The Bw-Tree: A B-tree for New Hardware - motter
http://research.microsoft.com/apps/pubs/default.aspx?id=178758
======
sparky
Lock-free B+ trees seem like a natural and good idea. However, it's hard to
evaluate how it compares to previous work, in part because this paper uses
completely different terminology than any paper I've ever read on lock-free or
wait-free data structures. For starters, it uses 'latch' and 'latch-free'
probably a hundred times, in lieu of the ubiquitous'lock' and 'lock-free' . I
gather from Google that this is an Oracle thing[1]; they call spinlocks
'latches' and more complicated queueing locks 'enqueues'.

It would also be good to know more about the skip list implementation they
compared against; their description in VI.A doesn't sound like any concurrent
skip list I'm aware of (e.g., Java's
java.util.concurrent.ConcurrentSkipListMap).

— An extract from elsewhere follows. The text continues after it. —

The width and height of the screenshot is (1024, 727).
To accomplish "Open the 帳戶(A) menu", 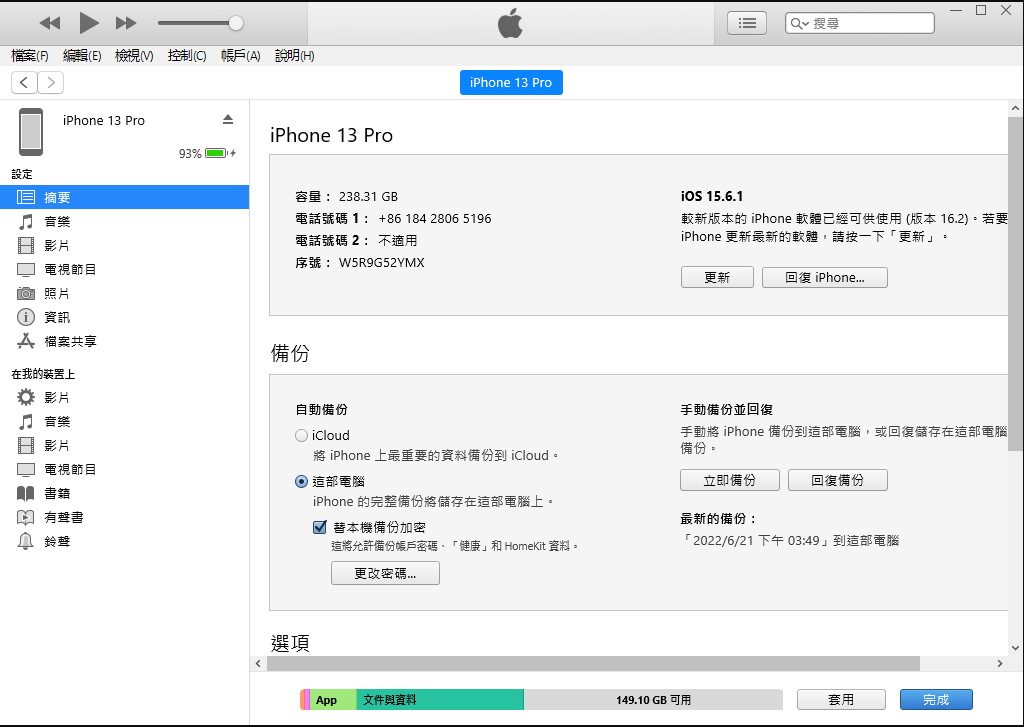I will point(240,56).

They don't say what all their BW-
tree implementation includes, but if it's just the data structure, 10k lines
of C++ is an order of magnitude larger than even pretty complex concurrent
skip lists.

[1]
[http://asktom.oracle.com/pls/apex/f?p=100:11:0::::P11_QUESTI...](http://asktom.oracle.com/pls/apex/f?p=100:11:0::::P11_QUESTION_ID:10899066672589)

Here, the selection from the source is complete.